Written request A
Print the entries unchanged, starting at the line that contains "This screenshot has" and ending at the line that contains "click(90, 157)".

Selected passage
* Start *

The article below has been made available to Shareholder Forum participants with permission of the editor of Activism Monthly Premium, a private subscription publication of Activist Insight.

 

Source: Activism Monthly Premium, November 2015 lead article

www.activistinsight.com

Josh Black, Editor

jblack@activistinsight.com

How to protect your deal from an activist

Deals, deals, deals… and activism. Why companies shouldn’t be overly concerned about shareholders trying to wreck their big moment.

 

Deal-making isn’t what it used to be. Increasingly, the advisers corporate management teams and boards turn to when they announce a transaction are advising on how to deal with an activist showing up, and there is little chance of that threat receding. “In today’s environment every transaction comes under increased scrutiny, not just from activists but also from other shareholders,” says David Hunker, Executive Director at JP Morgan and head of the firm’s  activism defense practice. “The days when deals were decided on a handshake are gone.”

* End *

Data section
* Start *

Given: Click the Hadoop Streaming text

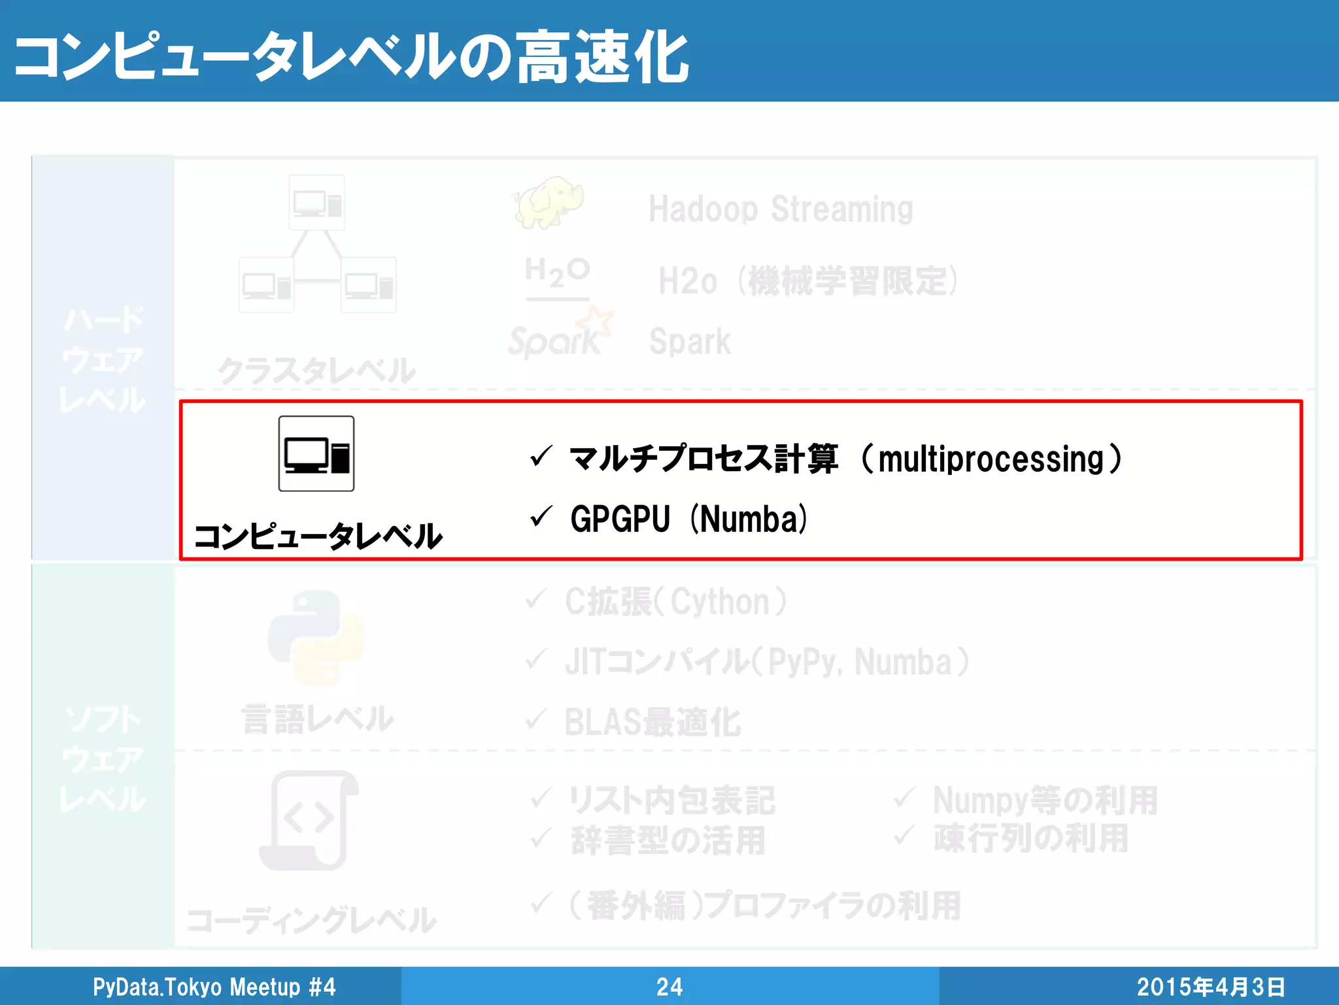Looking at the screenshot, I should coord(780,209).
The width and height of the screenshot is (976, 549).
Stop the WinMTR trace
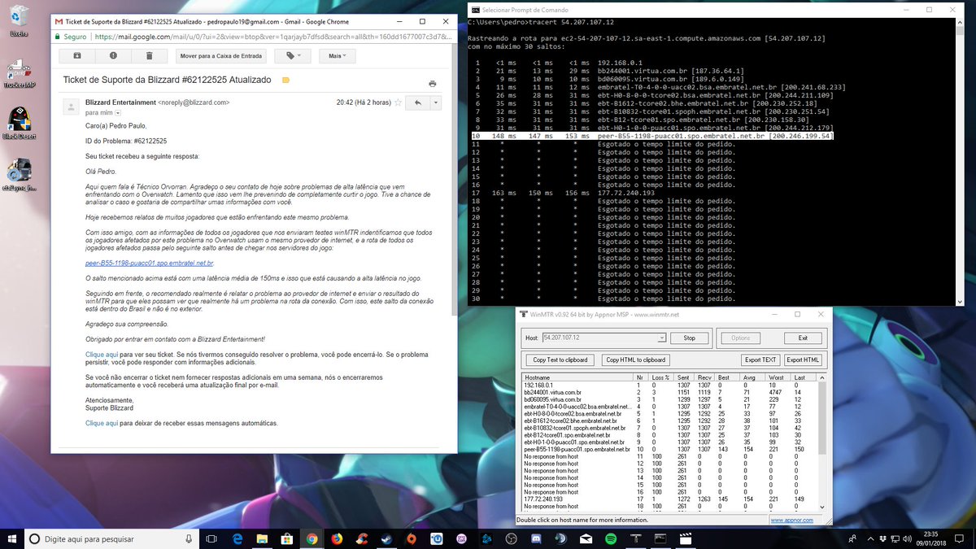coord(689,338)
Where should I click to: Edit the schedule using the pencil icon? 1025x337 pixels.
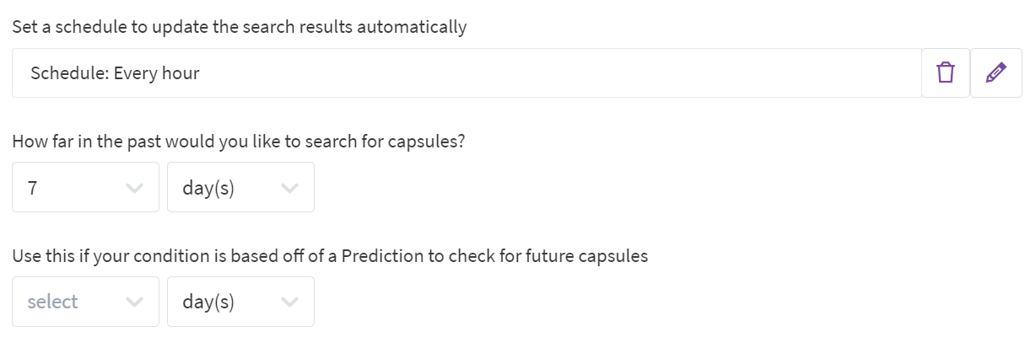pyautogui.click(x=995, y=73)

* End *
* Start *

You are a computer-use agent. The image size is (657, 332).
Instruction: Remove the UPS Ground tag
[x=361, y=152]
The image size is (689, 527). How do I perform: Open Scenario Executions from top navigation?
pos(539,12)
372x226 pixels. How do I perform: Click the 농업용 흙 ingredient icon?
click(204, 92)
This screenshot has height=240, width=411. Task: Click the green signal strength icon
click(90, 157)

* End *

Written request B
In the article on protecting deals from activists, rewrite the part starting at "Source: Activism Monthly" and ending at "their big moment.", replacing "wreck" with "spoil".

Right answer A
This screenshot has height=240, width=411. Task: Click the green signal strength icon
click(90, 157)

Right answer B
Source: Activism Monthly Premium, November 2015 lead article

www.activistinsight.com

Josh Black, Editor

jblack@activistinsight.com

How to protect your deal from an activist

Deals, deals, deals… and activism. Why companies shouldn’t be overly concerned about shareholders trying to spoil their big moment.